Stored data entries:
= Beginning of Section =

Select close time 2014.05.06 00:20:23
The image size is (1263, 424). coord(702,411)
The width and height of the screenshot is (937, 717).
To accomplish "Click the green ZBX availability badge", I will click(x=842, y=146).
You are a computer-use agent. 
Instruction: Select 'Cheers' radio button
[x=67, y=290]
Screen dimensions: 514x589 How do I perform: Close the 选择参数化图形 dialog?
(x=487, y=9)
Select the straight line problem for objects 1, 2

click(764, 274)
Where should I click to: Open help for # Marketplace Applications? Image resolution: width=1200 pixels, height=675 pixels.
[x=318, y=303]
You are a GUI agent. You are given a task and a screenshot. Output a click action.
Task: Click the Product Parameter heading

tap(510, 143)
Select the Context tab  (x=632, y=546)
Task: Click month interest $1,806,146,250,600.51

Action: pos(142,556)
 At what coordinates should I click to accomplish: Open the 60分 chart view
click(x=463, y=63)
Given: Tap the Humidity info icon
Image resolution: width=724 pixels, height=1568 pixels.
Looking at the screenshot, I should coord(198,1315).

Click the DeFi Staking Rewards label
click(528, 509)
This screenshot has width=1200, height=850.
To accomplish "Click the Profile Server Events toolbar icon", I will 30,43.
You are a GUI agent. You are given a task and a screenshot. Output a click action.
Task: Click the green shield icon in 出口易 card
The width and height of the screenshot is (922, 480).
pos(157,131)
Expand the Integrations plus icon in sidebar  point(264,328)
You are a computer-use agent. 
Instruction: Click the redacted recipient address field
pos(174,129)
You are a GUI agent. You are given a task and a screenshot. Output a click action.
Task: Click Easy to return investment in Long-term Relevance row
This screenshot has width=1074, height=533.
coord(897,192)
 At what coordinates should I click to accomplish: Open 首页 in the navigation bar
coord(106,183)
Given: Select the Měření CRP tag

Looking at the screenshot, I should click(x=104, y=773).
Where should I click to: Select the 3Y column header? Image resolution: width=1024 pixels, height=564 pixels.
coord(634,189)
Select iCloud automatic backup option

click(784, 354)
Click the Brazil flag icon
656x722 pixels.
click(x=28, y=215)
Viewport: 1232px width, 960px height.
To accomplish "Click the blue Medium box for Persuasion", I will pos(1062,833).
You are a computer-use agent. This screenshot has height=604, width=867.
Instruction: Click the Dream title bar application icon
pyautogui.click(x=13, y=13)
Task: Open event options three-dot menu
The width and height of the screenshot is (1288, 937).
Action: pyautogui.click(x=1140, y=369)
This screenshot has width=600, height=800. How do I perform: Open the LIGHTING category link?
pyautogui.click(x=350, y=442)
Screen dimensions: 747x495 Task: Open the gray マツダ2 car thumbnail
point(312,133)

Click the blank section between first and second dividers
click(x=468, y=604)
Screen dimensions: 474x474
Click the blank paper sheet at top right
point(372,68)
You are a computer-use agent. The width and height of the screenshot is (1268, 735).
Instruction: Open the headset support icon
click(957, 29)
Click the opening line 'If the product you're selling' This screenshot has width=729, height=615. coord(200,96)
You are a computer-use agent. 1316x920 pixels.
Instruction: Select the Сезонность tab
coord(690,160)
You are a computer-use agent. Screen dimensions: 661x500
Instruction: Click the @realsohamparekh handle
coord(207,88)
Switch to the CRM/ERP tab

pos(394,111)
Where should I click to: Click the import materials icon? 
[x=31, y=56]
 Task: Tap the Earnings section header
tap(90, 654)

= End of Section =

* Work required
The lines to return are those in the entries above that include "will".

* Output for this task
To accomplish "Click the green ZBX availability badge", I will click(x=842, y=146).
To accomplish "Click the Profile Server Events toolbar icon", I will 30,43.
To accomplish "Click the blue Medium box for Persuasion", I will pos(1062,833).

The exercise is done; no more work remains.